The only one I really liked and appreciated was the last one on the list. For some reason that one just clicked for me.  At first I laughed and then after thinking about it for a moment or two realized just how true it is and laughed again.  Sometime it’s necessary to break up the day with a little silliness and that one did it for me. 

So here’s a special thanks to Mr.

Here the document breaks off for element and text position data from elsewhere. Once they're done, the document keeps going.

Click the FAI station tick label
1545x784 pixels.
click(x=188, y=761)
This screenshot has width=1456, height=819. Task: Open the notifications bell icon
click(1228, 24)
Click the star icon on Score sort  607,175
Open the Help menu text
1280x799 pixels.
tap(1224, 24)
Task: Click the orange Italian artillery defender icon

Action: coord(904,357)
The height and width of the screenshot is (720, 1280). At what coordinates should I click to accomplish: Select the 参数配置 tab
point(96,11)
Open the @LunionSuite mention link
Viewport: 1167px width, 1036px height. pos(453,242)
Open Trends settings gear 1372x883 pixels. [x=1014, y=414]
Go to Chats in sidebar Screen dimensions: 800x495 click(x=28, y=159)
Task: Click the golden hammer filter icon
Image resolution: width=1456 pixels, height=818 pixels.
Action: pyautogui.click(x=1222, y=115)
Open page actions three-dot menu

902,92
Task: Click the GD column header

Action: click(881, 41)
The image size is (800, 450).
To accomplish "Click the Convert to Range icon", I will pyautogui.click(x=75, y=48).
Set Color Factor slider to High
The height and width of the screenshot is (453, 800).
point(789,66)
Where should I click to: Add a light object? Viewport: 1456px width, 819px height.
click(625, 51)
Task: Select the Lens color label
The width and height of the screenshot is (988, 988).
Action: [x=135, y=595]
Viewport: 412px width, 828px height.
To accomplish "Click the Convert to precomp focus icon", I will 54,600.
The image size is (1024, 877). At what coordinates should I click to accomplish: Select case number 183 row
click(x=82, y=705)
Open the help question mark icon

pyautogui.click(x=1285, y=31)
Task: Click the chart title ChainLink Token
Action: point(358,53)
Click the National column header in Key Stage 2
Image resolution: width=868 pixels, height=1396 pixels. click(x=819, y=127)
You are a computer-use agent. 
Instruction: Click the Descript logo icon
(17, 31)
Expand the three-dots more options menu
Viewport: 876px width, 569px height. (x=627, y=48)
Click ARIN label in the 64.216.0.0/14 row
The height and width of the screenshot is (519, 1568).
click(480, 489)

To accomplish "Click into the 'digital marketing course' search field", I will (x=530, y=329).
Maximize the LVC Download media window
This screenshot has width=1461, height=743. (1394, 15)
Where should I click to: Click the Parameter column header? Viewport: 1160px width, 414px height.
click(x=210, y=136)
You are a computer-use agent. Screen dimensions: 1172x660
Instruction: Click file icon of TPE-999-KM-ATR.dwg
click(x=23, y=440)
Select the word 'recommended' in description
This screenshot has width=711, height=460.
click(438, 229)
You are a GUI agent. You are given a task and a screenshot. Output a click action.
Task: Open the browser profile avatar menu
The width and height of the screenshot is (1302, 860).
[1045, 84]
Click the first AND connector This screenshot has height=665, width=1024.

Anonymous for his contribution.  Next time send me some actual quotations because I love reading them too.

07-02-2013   1 comment

With the holiday fast approaching I decided to have an easy day by posting some more of that useless crap everyone seems to love.  Some of these are really interesting and others not so much.  I hope you trivia lovers out there make good use of this valuable and uninteresting nonsense.

  • A pack-a-day smoker will lose approximately 2 teeth every 10 years.
  • When you sneeze, all bodily functions stop … even your heart.
  • 40 people are sent to the hospital for dog bites every minute.
  • The average person over fifty will have spent 5 years waiting in lines.
    The toothbrush was invented in 1498.
  • The average housefly lives for one month.
  • A coat hanger is 44 inches long when straightened.
  • The average computer user blinks 7 times a minute.
  • Your feet are bigger in the afternoon than the rest of the day.
  • The only 2 animals that can see behind itself without turning it’s head are the rabbit and the parrot.
  • Michael Jackson’s estate owns the rights to the South Carolina State anthem.
  • In most television commercials advertising milk, a mixture of white paint and a little thinner is used in place of the milk.
  • The first Harley Davidson motorcycle built in 1903 used a tomato can for a carburetor.
  • Humphrey Bogart was related to Princess Diana. They were seventh cousins.
  • Rubber bands last longer when refrigerated.
  • There are 293 ways to make change for a dollar.
  • A shark is the only fish that can blink with both eyes.
  • There are more chickens than people in the world.
  • Two-thirds of the world’s eggplants are grown in New Jersey.
  • The longest one-syllable word in the English language is "screeched."

I’m still debating with myself as to what sort of posting I should do for the holiday.  I’m not really interested in flying the flag with all of the normal corny stuff you might expect.  I’ve done it in the past but it leaves me feeling a little disappointed in myself that I can’t come up with something a little more original.  I’m sure to have it figured out by tomorrow.